**À compléter**
a) Répondez brièvement aux questions suivantes sur le texte consacré à Gordon Murray.
(i) De quel pays Gordon Murray est-il arrivé en Grande-Bretagne en 1969 ?
(ii) Qui dirigeait Brabham lorsque Gordon Murray y est entré ?
(iii) Combien de Grand-Prix Carlos Reuteman a-t-il gagnés grâce à la BT 44 ?
b) Extrayez sans rien modifier le passage du texte consacré à Gordon Murray qui débute aux mots « Arrivé en Grande-Bretagne » et s'achève après les mots « gagner trois Grand-Prix. ».
c) Prolongez le texte consacré à Gordon Murray à la suite de sa dernière phrase.
─── Extrait du document
Le créatif
Grand par la taille, un brin filiforme, cheveux longs, la barbe de trois jours, lunettes rondes de soleil sur le nez arborant le plus souvent un tee-shirt à l’effigie de Jimmy Hendrix ou de Led Zep le tout en jeans et basket, Gordon Murray ingénieur en chef du team Brabham F1, à laisser une trace indélébile dans l’histoire de la F1, autant par son style que par ses réalisations.
Arrivé en Grande-Bretagne en 1969 de son Afrique du Sud natale, Gordon Murray, jeune ingénieur qui anime un Lotus club finit par être engagé chez Lotus au département voiture de tourisme. Il ne reste pas longtemps à cette place, car c’est durant cette période que le marché de l’automobile de luxe s’effondre. Murray quitte Lotus et rejoint Ron Tauranac directeur de Brabham et de ce fait, le Sud-Africain fait ces premiers pas dans le monde de la Formule 1 …
Rapidement, le jeune Murray fait ses classes au sein du team Brabham et reste quand celui-ci est racheté par un jeune entrepreneur-manager Bernie Ecclestone. Le modèle BT 42 est la première voiture conçue par Murray, néanmoins si le résultat est moyen, il produit avec la BT 44 une première réussite. Son châssis de type pyramidal en fait une excellente monoplace et permet à Carlos Reuteman de gagner trois Grand-Prix.
──────
─── Informations fournies
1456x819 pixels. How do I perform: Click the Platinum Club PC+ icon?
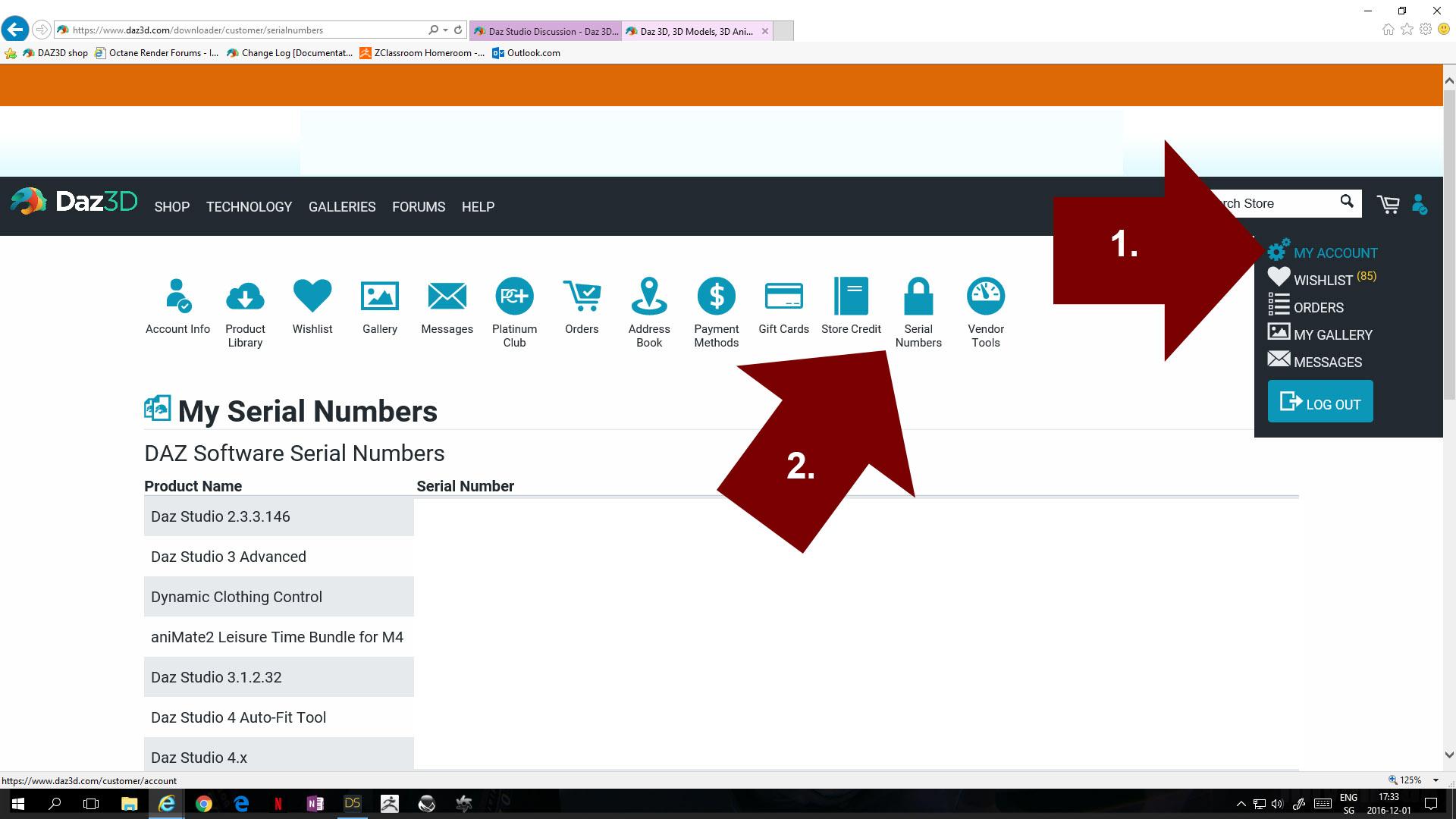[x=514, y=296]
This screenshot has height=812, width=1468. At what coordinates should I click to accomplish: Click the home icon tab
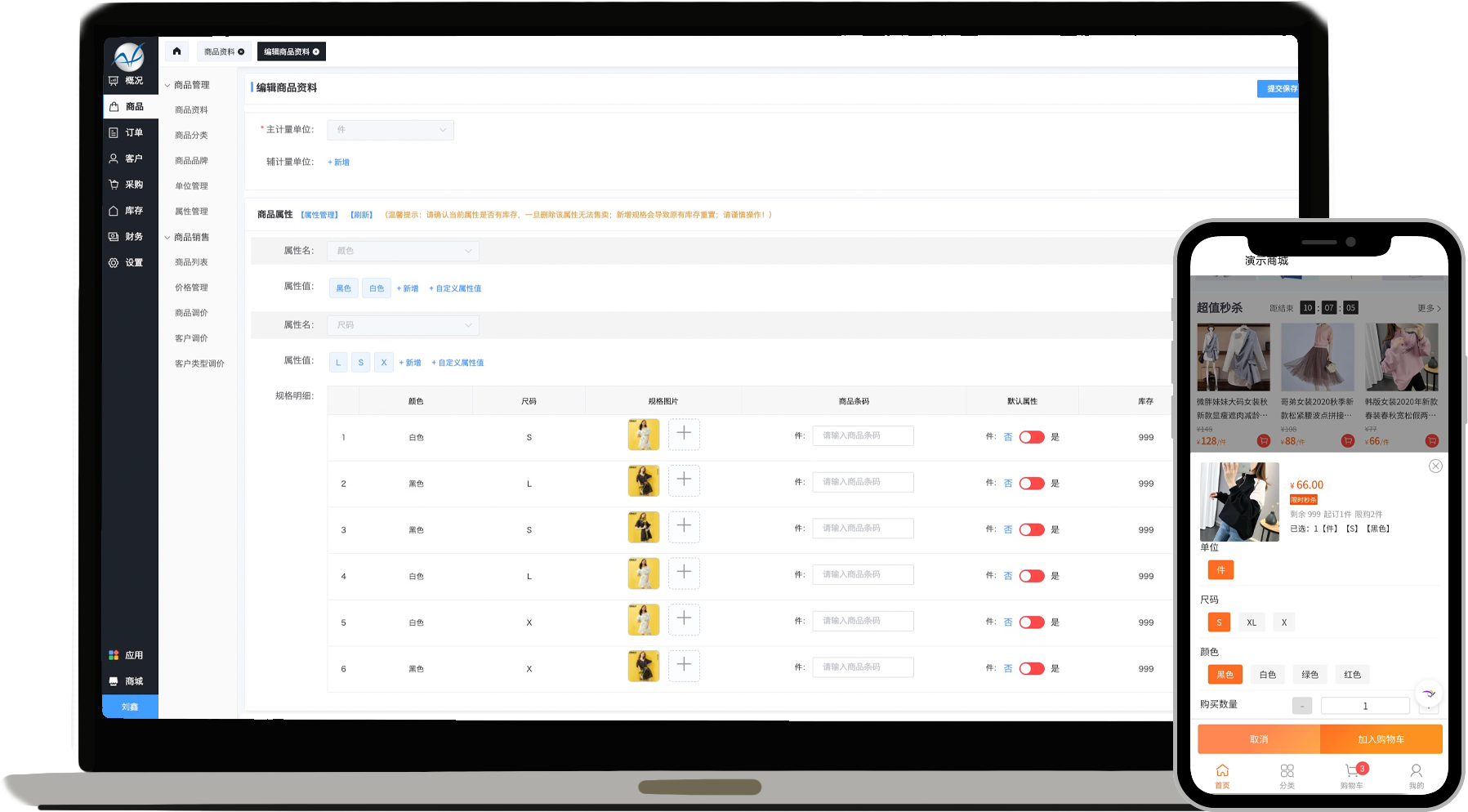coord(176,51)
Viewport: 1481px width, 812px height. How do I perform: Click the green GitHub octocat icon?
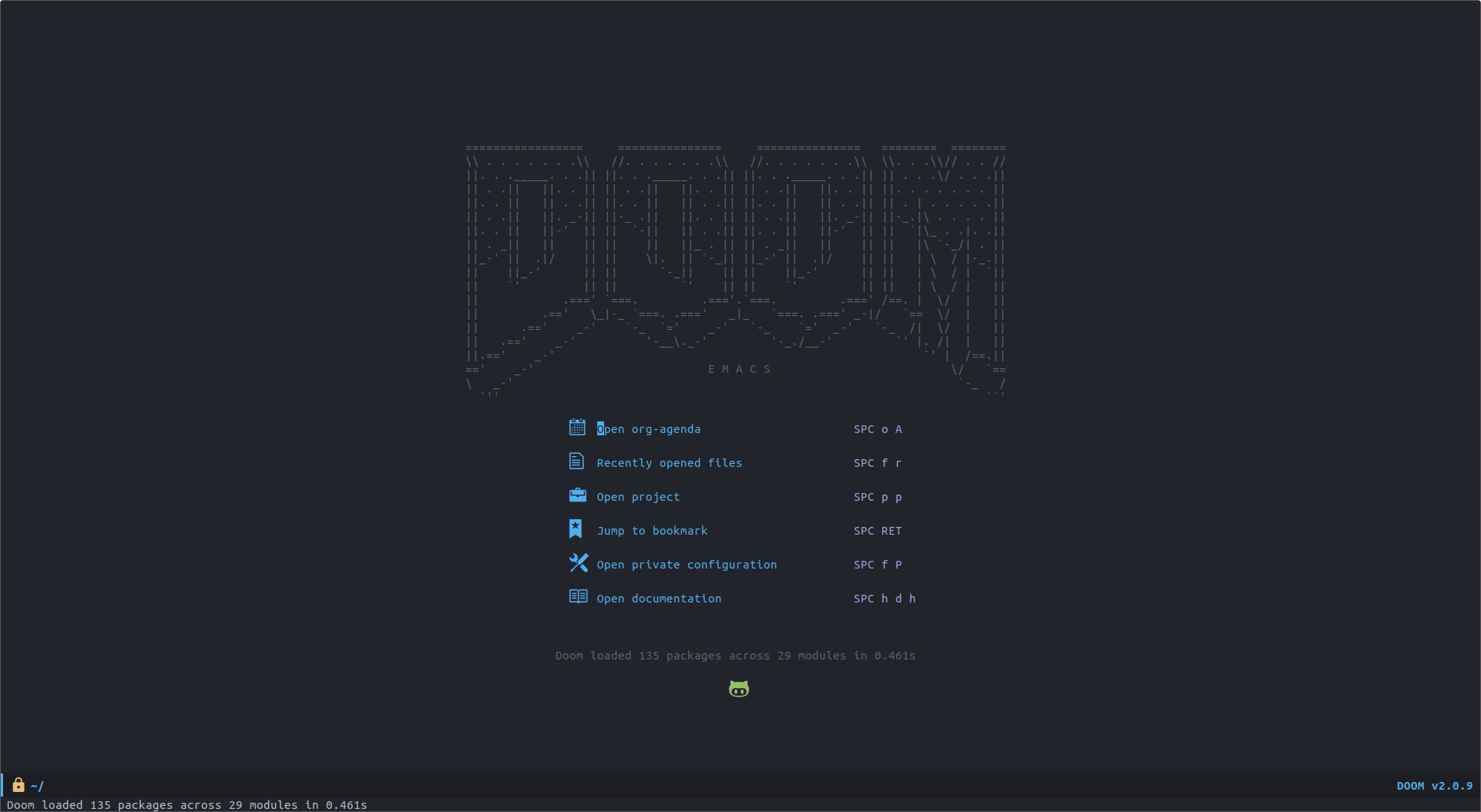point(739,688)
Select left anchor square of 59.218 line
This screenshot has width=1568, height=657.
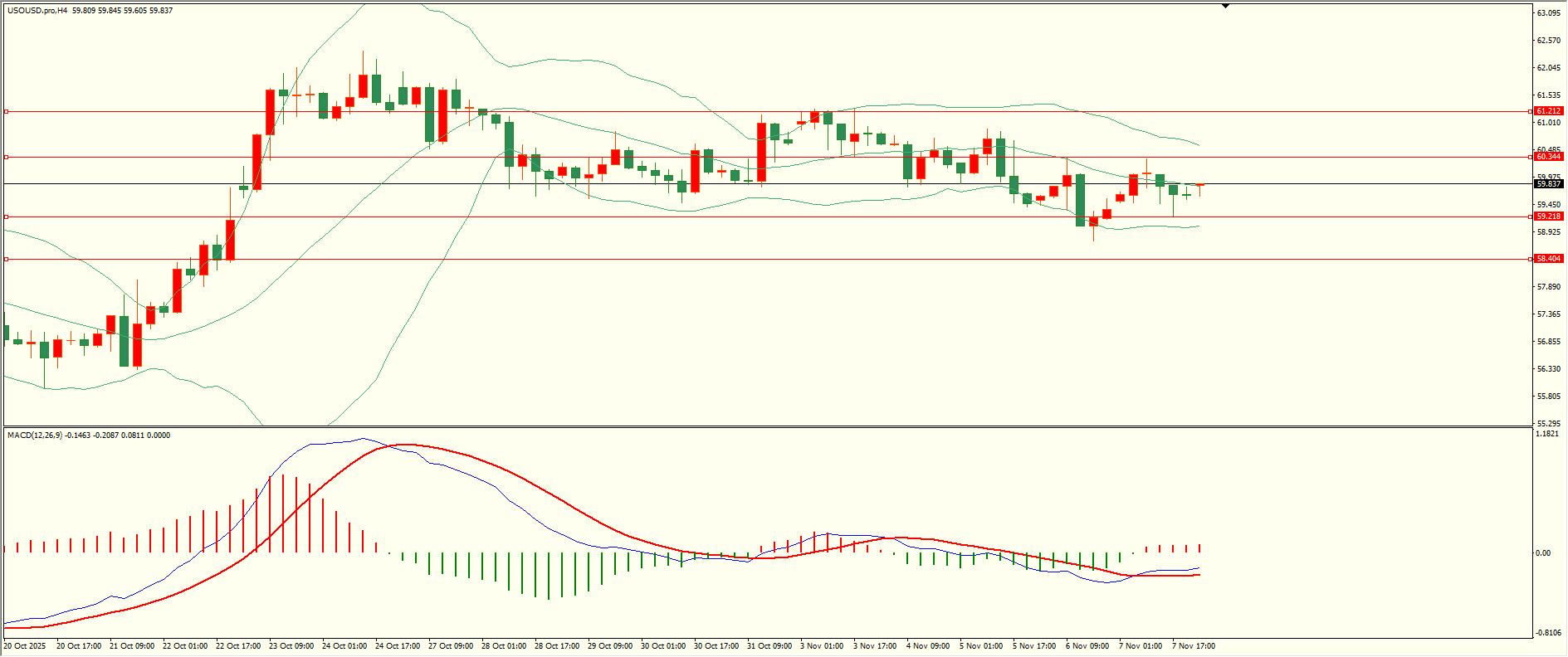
──────
─── Informations fournies
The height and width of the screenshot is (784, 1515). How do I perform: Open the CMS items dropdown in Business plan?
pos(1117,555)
──────
**Réponses par tâche**
a)
(i) L'Afrique du Sud.
(ii) Ron Tauranac.
(iii) Trois.

b)
Arrivé en Grande-Bretagne en 1969 de son Afrique du Sud natale, Gordon Murray, jeune ingénieur qui anime un Lotus club finit par être engagé chez Lotus au département voiture de tourisme. Il ne reste pas longtemps à cette place, car c’est durant cette période que le marché de l’automobile de luxe s’effondre. Murray quitte Lotus et rejoint Ron Tauranac directeur de Brabham et de ce fait, le Sud-Africain fait ces premiers pas dans le monde de la Formule 1 …
Rapidement, le jeune Murray fait ses classes au sein du team Brabham et reste quand celui-ci est racheté par un jeune entrepreneur-manager Bernie Ecclestone. Le modèle BT 42 est la première voiture conçue par Murray, néanmoins si le résultat est moyen, il produit avec la BT 44 une première réussite. Son châssis de type pyramidal en fait une excellente monoplace et permet à Carlos Reuteman de gagner trois Grand-Prix.

c)
Au milieu des années soixante-dix alors que le V8 Cosworth est dominant, Ecclestone l’abandonne et signe avec Alfa Romeo. Le V12 à plat de la firme milanaise procure d’énormes ennuis à Murray. L’ingénieur bute sans cesse sur des problèmes d’équilibrage, pourtant il réalise une lignée de voitures intéressantes. Cependant, malgré cette frustration, il réalise un coup de maître.
Alors que Lotus écrase la concurrence grâce à la révolution de l’effet de sol, Murray contourne le règlement et dote la BT46 d’un gros ventilateur à l’arrière. La voiture aspirateur est née. Murray informe les commissaires que ce ventilateur a pour but de refroidir le V12 italien qui surchauffe énormément. L’air récupéré par le ventilateur produit un effet de succion et plaque la voiture au sol et engendre des passages en courbe très rapides. Au Grand Prix de Suède avec au volant Niki Lauda qui a rejoint l’équipe Brabham, l’Autrichien humilie la concurrence, mais suite à cette victoire les instances de la CSI déclare cette voiture trop dangereuse. C’est une grande déception pour l’ingénieur sud-africain…
L’année suivante, Brabham récupère le V8 Cosworth et très vite Murray laisse son esprit fertile faire feu de tout bois. Ayant désormais comme pilote de pointe Nelson Piquet, il réalise la BT 49. Le couple Murray-Piquet rate de peu le titre mondial, mais l’année suivante est la bonne. Murray met au point une suspension hydropneumatique qui permet à la monoplace de s’abaisser de 6 cm durant la course. À l’arrivée les mini-jupes touchent le sol et reproduisent l’effet de sol dont le concept a été interdit quelque mois auparavant par les instances de la FISA.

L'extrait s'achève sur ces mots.